Advertisers have finally started breaking their silence over the TAM – broadcaster imbroglio. Of-late, in a conference call among major advertisers in the television space, a consensus was reached that weekly objective data by the ratings measurement agency is a need that cannot be ignored. Apart from this, major advertisers also remarked that they would not be subscribing to any other alternate system of ratings if broadcasters withdraw from TAM.
Advertisers are vocal that they need TAM to judge and justify ad spends. TAM is largely funded by broadcasters and advertisers have framed a consensus that this fact should not command the ratings framework. They feel that TAM should be given a fair chance and not renounced at one go completely.
Mayank Shah, Group Product Manager, Parle Products said, “We agree with the broadcasters’ demand of reach over viewership figures. But as an objective, we need to have a weekly data. We are investing critical amount of money. For the campaign to be successful, the property/content needs to have at least 800 GRPs. Below this, spend on any property is futile. How would we judge such criteria if the ratings mechanism is absent or is monthly? It would be wise to have weekly data over monthly data.”
He further added, “TAM needs to upgrade its methodology which captures the approximate amount of reach of a TV property post digitisation. But you need to give a fair chance to TAM. Broadcasters have been relying on the TAM data till now. If it has not upgraded itself, does not mean that you renounce it. Only those broadcasters seem to be having a problem with TAM that are not at the top. Till they were at the top, there was no grudge at all.”
Arshad Nizam, Director, Alliance Advertising, who handles Kent-RO, said, “There has to be a currency in place. In this era of media inflation, I need to be sure where my money is being spent. Post October, following the 10+2 ad cap, channels would increase their ad rates. Then what would happen? Either the CPT or CPRP model, at least one rationale has to work for us. I share the concerns of broadcasters, but at the same time one cannot get away with the currency. The data has to be market -centric and there has to be clarity in the viewership.”
“TAM has failed to leverage a scientific way post digitisation to measure the viewership. It defies logic. A channel cannot be number one for a week and fall flat with zero viewership the next week. But renouncing is not an option.

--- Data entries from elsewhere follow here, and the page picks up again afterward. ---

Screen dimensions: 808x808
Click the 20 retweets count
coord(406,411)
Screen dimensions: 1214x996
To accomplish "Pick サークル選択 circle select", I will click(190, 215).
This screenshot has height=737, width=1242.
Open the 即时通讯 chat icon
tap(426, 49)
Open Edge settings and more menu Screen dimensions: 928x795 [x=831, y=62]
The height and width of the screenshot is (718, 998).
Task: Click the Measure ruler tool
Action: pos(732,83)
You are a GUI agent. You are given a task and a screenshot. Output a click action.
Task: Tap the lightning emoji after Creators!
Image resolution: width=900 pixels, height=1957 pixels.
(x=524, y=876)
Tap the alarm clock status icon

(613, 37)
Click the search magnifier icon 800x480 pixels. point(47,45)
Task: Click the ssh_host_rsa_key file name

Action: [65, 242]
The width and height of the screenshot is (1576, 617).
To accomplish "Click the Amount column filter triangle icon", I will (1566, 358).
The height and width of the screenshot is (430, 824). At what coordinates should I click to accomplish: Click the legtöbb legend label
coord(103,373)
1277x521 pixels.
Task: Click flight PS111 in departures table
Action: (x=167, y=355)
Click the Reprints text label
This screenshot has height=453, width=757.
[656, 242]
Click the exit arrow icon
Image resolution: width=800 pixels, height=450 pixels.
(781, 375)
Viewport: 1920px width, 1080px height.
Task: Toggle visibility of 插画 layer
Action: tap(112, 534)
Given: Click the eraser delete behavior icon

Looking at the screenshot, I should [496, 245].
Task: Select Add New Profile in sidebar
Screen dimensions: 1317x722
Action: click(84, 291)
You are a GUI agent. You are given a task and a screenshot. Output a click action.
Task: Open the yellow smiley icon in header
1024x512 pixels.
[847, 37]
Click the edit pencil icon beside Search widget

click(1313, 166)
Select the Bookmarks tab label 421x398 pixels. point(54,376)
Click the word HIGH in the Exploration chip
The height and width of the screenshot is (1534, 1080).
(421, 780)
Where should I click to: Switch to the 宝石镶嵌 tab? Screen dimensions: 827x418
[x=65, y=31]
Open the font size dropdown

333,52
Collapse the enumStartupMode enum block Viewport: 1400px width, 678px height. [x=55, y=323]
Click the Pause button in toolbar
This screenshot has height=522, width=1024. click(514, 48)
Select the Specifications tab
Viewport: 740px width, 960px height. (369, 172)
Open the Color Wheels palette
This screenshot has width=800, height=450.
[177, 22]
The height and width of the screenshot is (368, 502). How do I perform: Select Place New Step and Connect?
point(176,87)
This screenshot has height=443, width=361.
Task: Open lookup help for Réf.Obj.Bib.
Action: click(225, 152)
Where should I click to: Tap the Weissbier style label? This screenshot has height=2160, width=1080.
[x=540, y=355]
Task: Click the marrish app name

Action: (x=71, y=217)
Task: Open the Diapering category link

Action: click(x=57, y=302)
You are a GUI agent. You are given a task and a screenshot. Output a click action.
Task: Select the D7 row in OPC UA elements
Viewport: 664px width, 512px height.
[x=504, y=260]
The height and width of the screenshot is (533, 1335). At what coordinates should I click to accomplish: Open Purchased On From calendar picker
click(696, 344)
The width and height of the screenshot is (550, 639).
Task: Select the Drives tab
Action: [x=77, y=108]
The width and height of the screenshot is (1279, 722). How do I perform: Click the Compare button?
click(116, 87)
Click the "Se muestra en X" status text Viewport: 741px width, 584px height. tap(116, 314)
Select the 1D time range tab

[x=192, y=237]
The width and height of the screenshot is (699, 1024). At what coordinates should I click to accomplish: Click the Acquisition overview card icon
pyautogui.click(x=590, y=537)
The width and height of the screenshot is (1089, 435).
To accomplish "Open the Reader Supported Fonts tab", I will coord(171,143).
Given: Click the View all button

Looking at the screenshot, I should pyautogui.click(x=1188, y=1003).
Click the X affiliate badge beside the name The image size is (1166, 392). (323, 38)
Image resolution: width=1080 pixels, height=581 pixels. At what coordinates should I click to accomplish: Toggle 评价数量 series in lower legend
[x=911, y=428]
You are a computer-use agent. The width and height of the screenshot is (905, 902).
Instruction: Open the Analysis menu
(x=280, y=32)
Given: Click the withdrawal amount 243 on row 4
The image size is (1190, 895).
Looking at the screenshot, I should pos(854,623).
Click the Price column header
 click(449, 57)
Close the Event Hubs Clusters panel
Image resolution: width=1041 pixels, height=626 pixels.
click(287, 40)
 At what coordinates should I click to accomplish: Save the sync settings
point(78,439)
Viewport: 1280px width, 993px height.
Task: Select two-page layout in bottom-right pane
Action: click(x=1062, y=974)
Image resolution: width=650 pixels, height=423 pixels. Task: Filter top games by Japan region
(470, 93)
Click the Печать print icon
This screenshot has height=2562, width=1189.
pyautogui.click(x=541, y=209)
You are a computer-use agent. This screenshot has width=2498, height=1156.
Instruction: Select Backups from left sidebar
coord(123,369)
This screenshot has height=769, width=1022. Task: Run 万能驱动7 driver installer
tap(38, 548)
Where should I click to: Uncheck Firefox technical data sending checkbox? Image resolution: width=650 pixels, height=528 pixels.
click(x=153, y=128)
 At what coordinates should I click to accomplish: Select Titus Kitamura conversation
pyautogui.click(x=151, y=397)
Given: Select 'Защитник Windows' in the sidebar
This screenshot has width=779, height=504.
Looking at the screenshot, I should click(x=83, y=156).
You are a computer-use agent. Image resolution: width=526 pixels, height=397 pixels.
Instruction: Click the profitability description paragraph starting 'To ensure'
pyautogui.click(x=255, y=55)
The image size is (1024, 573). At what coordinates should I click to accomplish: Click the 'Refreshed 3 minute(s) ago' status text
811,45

I believe in what is right rather than who is right,” added Nizam.
TAM cannot be discarded: Advertisers
Industry experts feel that the recent decisions taken by the major broadcasters have not gone down well with advertisers and they are concerned about RoI in the absence of a credible ratings mechanism. “This is like blackmail. You have to also think of the industry as a whole. Just because you are not satisfied with the ratings, you renounce your financial support and in a way compel the other stakeholders to do so. It is a known fact that broadcasters are the biggest fund providers for the TAM. They have deliberately pulled out at the same time. It is just a ploy to bring the current ratings provider down. Had there been many ratings provider, the step of renouncing could have been logical. But this is like paralysing the entire mechanism on which the industry works,” said a CMO of a major advertiser on TV, on condition of anonymity.
Advertisers are very firm on the fact that they would not be subscribing to any other ratings methodology if TAM is renounced by broadcasters. “I firmly believe that both the ratings methodology, TAM and BARC need to co-exist for a robust ratings mechanism,” said Nizam.
It also felt that the advertisers are deeply concerned of future parameters (like brand perception) to be used by broadcasters for making a sales pitch. “Which broadcaster would claim that its ratings are low? Nobody! Likewise, everybody would be number one,” said Shah of Parle.
Some advertisers, whom e4m spoke, mentioned that there is an indirect pressure from broadcasters to subscribe to the future ratings mechanism (BARC) and renounce TAM. But the spenders do not want to take such a step. “One needs to understand that the ratings have to be advertiser-driven and not broadcaster-driven. It makes all sense to not subscribe to any other rating mechanism if broadcasters keep pushing their agenda. It is my money. I need to be sure where it is put and what results are being driven. As of now, TAM needs to improve, but it cannot be discarded. It has to exist,” said a marketing director of one of the leading advertisers of IPL 6.